Update: Poverty Traps Affecting Families with School-Going Children 18th July 2014

18th July 2014 - Bernard Durkan TD

Question No: 331 Ref No: 32026-14

To the Tánaiste and  Minister for Social Protection

To ask the Tánaiste and Minister for Social Protection the extent to which she and her Department continue to identify and isolate poverty traps affecting families with school going children; and if she will make a statement on the matter.

– Bernard J. Durkan.

*    For WRITTEN answer on Thursday, 17th July, 2014.

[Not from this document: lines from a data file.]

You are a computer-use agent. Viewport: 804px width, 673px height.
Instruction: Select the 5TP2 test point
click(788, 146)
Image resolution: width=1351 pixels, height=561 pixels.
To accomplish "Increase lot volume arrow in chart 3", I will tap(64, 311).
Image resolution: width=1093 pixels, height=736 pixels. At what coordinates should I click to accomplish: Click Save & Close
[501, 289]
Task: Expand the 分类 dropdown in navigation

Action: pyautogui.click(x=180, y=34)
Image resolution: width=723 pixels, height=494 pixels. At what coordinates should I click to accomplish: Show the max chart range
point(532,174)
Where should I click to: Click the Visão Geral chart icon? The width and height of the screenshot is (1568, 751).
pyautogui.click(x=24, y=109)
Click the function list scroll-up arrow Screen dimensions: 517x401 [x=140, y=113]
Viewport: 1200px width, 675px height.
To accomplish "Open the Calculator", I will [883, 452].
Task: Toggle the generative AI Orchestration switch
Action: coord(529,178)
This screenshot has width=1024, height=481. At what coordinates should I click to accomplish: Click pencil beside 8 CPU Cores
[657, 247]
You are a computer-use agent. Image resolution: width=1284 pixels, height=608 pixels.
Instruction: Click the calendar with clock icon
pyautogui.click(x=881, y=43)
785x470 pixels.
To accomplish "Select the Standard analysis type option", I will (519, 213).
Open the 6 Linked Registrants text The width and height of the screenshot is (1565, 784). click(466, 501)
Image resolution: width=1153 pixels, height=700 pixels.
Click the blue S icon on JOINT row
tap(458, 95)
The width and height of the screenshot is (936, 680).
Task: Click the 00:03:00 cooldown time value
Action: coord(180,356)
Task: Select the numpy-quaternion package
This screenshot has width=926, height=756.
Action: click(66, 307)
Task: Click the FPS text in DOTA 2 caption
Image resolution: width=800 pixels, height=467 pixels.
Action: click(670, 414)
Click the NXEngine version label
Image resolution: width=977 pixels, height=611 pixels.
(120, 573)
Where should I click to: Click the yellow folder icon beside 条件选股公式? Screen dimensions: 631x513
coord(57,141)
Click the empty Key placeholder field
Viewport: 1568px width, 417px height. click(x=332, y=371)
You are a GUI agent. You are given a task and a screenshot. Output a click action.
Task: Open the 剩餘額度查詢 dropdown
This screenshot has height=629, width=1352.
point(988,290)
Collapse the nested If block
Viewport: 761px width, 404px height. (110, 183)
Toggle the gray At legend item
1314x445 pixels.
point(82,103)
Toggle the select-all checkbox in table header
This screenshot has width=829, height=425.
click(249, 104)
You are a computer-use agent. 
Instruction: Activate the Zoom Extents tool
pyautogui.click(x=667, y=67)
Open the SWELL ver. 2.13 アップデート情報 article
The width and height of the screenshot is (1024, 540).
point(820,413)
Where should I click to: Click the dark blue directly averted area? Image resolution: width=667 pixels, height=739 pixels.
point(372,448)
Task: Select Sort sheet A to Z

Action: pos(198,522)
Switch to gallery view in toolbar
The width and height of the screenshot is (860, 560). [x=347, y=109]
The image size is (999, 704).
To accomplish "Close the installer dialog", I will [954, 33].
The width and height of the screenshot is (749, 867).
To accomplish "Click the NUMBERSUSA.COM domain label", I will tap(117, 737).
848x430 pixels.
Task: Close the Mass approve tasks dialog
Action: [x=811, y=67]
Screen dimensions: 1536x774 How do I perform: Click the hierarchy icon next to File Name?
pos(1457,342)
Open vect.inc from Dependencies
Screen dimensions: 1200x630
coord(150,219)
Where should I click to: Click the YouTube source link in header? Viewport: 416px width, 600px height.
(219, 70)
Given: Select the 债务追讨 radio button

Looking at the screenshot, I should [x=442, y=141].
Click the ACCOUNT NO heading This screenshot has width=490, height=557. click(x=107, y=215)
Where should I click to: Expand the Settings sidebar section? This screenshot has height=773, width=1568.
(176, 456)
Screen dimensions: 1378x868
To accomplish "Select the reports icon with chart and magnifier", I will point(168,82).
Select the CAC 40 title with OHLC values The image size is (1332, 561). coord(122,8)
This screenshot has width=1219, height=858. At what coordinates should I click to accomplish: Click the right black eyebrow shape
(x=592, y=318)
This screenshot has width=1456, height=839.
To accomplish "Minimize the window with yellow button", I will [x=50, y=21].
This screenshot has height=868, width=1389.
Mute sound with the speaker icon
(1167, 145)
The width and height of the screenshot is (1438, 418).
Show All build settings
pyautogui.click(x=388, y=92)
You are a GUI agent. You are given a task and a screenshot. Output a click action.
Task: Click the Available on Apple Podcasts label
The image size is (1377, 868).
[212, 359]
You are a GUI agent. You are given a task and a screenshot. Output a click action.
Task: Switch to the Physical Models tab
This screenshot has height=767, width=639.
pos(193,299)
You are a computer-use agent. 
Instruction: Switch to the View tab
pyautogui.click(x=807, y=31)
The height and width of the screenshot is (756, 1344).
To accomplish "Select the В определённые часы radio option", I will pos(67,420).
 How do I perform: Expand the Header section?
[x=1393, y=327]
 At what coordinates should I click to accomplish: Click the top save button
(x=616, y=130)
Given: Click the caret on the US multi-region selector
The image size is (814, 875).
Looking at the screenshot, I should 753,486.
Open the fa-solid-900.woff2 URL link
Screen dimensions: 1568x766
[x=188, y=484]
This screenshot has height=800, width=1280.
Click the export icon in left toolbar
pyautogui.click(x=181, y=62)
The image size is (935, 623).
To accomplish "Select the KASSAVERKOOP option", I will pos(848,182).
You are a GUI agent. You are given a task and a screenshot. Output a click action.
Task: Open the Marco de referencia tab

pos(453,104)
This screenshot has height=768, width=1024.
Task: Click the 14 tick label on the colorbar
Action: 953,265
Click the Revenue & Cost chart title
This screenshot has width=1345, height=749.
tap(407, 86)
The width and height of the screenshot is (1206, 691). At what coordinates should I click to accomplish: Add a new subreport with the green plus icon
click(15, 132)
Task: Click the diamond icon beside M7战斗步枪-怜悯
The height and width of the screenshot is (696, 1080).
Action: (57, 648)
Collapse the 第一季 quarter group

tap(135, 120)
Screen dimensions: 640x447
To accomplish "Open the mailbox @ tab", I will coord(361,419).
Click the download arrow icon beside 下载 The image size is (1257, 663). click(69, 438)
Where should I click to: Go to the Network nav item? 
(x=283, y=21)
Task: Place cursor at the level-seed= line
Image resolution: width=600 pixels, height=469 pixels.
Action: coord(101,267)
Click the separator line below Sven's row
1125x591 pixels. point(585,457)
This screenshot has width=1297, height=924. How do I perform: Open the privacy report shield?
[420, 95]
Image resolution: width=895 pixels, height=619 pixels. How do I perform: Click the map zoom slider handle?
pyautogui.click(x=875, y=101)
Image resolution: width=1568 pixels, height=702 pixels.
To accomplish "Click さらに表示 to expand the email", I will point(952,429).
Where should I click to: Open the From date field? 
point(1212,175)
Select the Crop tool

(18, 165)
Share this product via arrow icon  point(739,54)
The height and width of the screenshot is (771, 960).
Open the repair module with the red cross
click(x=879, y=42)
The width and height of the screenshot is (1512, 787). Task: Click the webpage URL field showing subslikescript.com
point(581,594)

Tánaiste and   Minister for Social Protection (Joan Burton T.D):

Paid parental employment is an important route out of poverty for families and their children. The financial gain from the transition from welfare to work can be quantified by replacement rates, which measure the ratio of out-of-work income to take home income from work.  Departmental analysis supported by ESRI research demonstrates that the great majority of people on the Live Register have a strong financial incentive to work and significant numbers leave the Live Register each year for employment.

High replacement rates are generally associated with a relatively large number of dependent children and/or receipt of rent or mortgage supplement. To address high replacement ratios associated with dependent children, my Department provides family income supplement (FIS) to support the income of working parents on low earnings. FIS is currently paid to some 44,000 families in respect of some 99,000 children, with an estimated expenditure of over €280 million in 2014. FIS is an in-work benefit for families who might otherwise lose child welfare benefits when taking up work. In addition, the Department of Children and Youth Affairs provides subsidised childcare for low paid families, including after-school options.

The Statement of Government Priorities 2014-2016  contains a commitment to introduce measures to improve the system of child income supports in Budget 2015 so that those moving from welfare to work will retain child payments and ensure they are better off in work. This will be informed by the work of the Advisory Group on Tax and Social Welfare on cost-effective proposals for improving employment incentives and achieving better poverty outcomes, particularly child poverty outcomes.  The Group is currently progressing its final module of work on the issue of working age income supports.